• _WHAT THE TASK REQUIRES_: In the UK tax preparation guide, what dates does the 2024/25 tax year cover?

Start of ARTICLE

The 2024/25 UK tax year demands a “do it now” mindset. Frozen thresholds, smaller allowances, and tighter HMRC processes mean poor records and late planning cost more than ever. This guide explains practical steps to organise finances, forecast tax, improve records, and avoid last-minute Self Assessment and Corporation Tax stress.

Why 2024/25 needs a “do it now” mindset

The UK tax year 2024/25 (6 April 2024 to 5 April 2025) lands in the middle of several practical shifts that affect how individuals, landlords, sole traders, partners, directors and companies should organise their finances and report their tax. Some of the headline measures are well known (tighter allowances, frozen thresholds, changing National Insurance rules), but the biggest day-to-day impact for many taxpayers is more operational than political: record-keeping expectations keep rising, digital processes are becoming the norm, and mistakes are getting harder to unwind once returns are filed and payments become due.

If you treat preparation as something to do “around filing time”, you increase the risk of rushed bookkeeping, avoidable penalties, missed reliefs, and cash-flow shocks. A better approach is to work backwards from the deadlines, and build a simple routine that keeps your Self Assessment position and your Corporation Tax position predictable throughout the year.

This article sets out practical steps UK taxpayers and companies can take now to prepare for 2024/25 Self Assessment and Corporation Tax changes. The focus is on actions you can implement immediately: improving records, forecasting liabilities, checking allowances, tightening company processes, and creating a calendar that prevents last-minute panic.

Step 1: Build a tax-year checklist before you look at numbers

Before diving into rates, bands or reliefs, write down what you actually need to report. For Self Assessment, that usually means some combination of: employment income (P60/P45), benefits (P11D or payrolled benefits information), dividends, bank interest, self-employment income, partnership income, rental income, capital gains, pension contributions, Gift Aid, student loan, child benefit position, and any foreign income. For companies, it includes trading results, loan interest, capital expenditure, staff costs, benefits, dividends, director transactions, R&D claims (if applicable), and group/associated company considerations.

End of ARTICLE
Start of PROVIDED INFORMATION

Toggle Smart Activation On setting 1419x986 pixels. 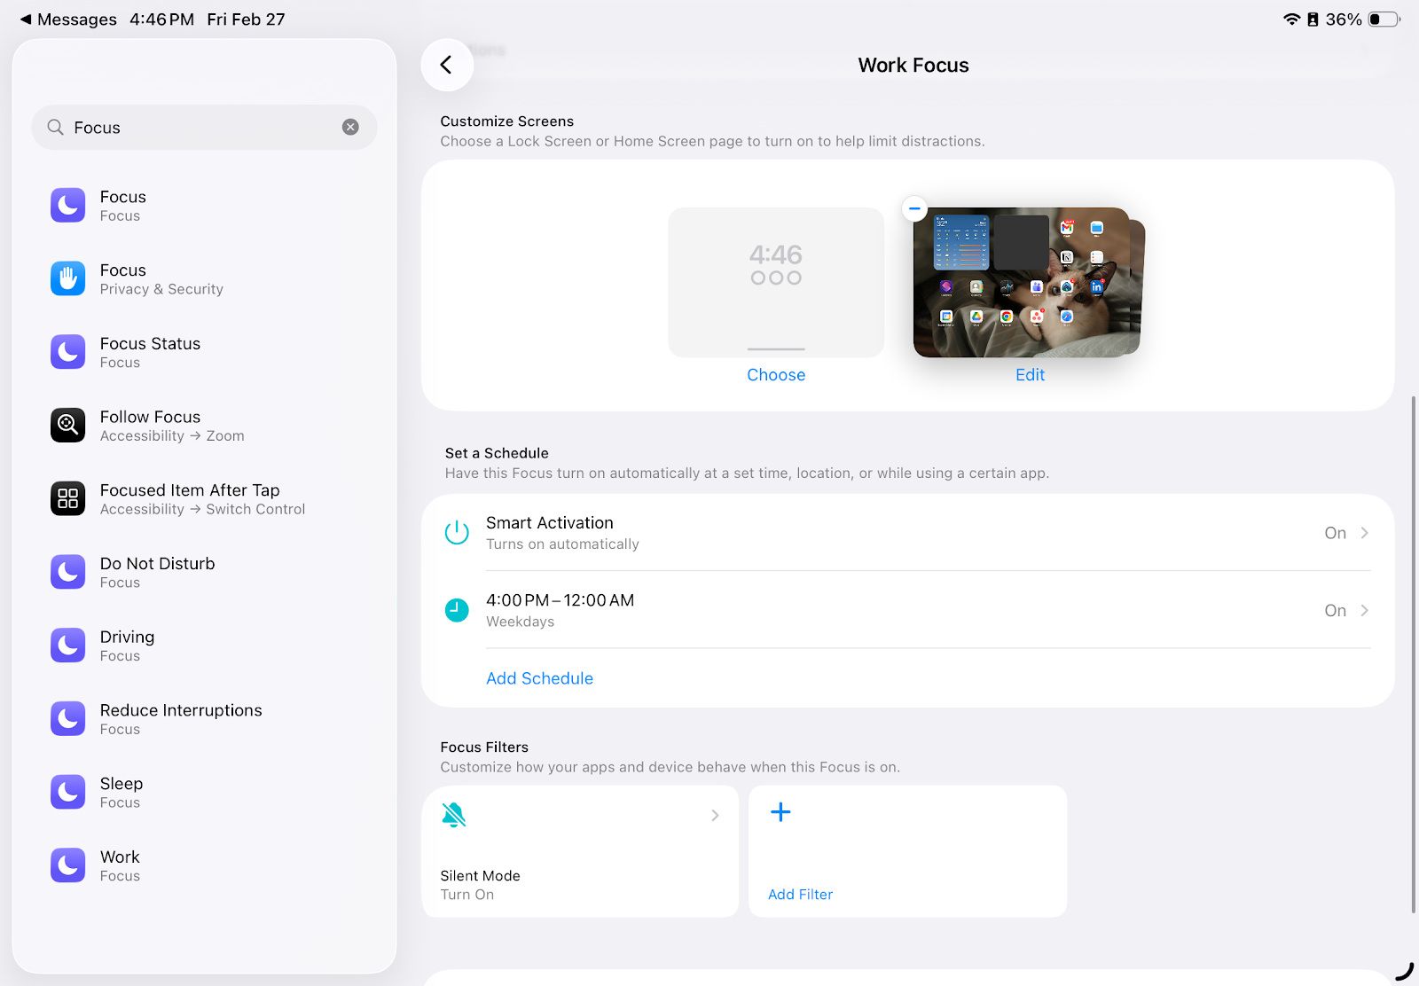[1335, 533]
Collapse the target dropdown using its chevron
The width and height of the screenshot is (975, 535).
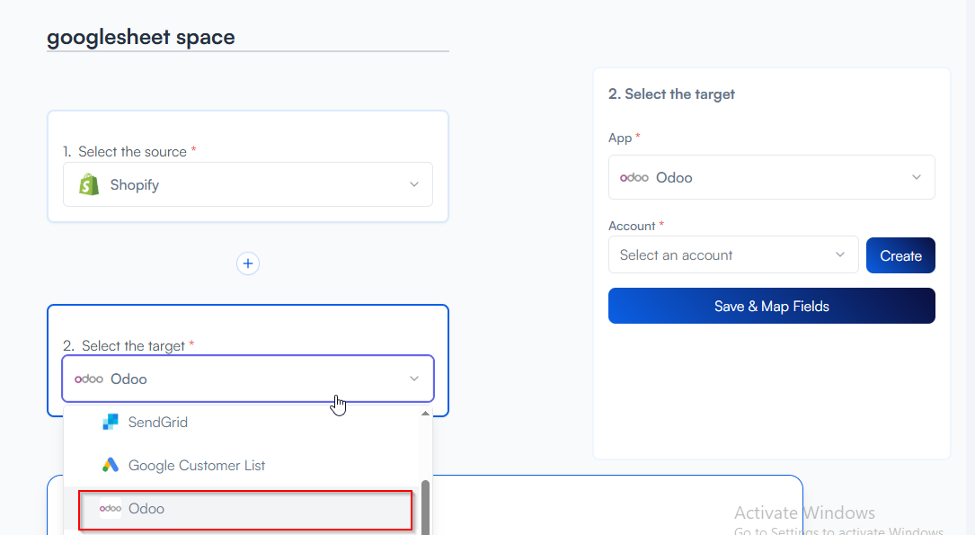click(414, 379)
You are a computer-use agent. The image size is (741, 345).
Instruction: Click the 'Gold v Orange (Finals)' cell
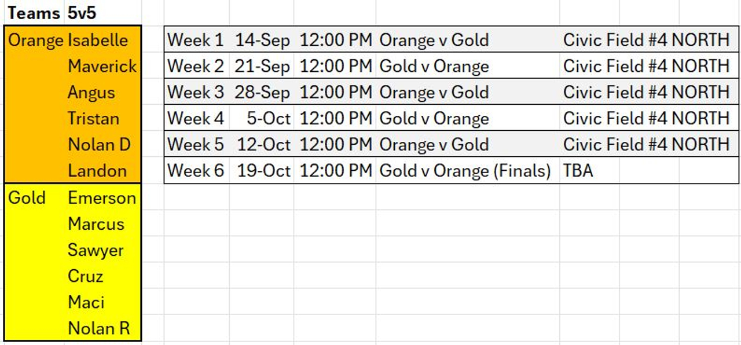click(465, 171)
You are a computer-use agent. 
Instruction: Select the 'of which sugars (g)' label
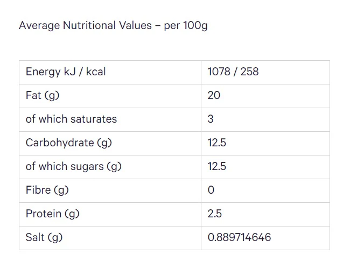pos(74,166)
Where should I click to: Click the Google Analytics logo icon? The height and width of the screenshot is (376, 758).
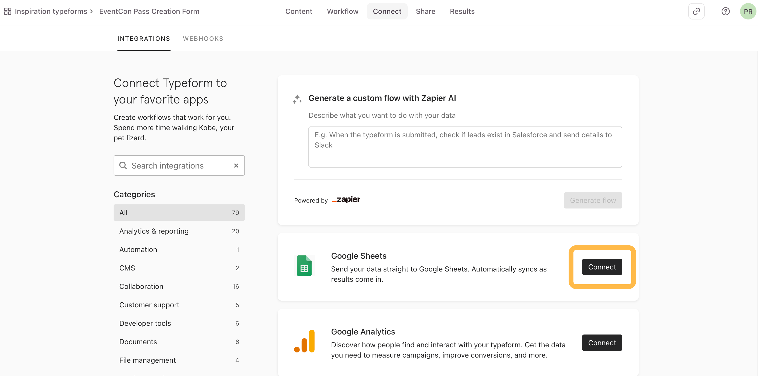click(304, 341)
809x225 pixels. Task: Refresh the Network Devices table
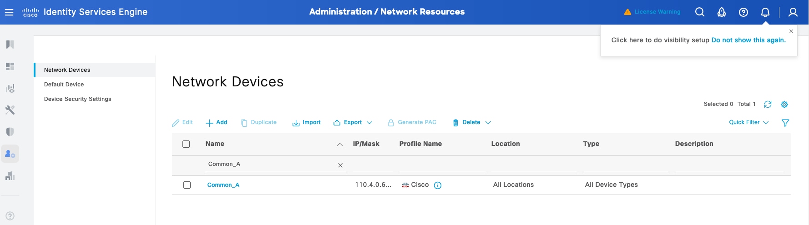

End of PROVIDED INFORMATION

• _EXPECTED OUTPUT_: It runs from 6 April 2024 to 5 April 2025.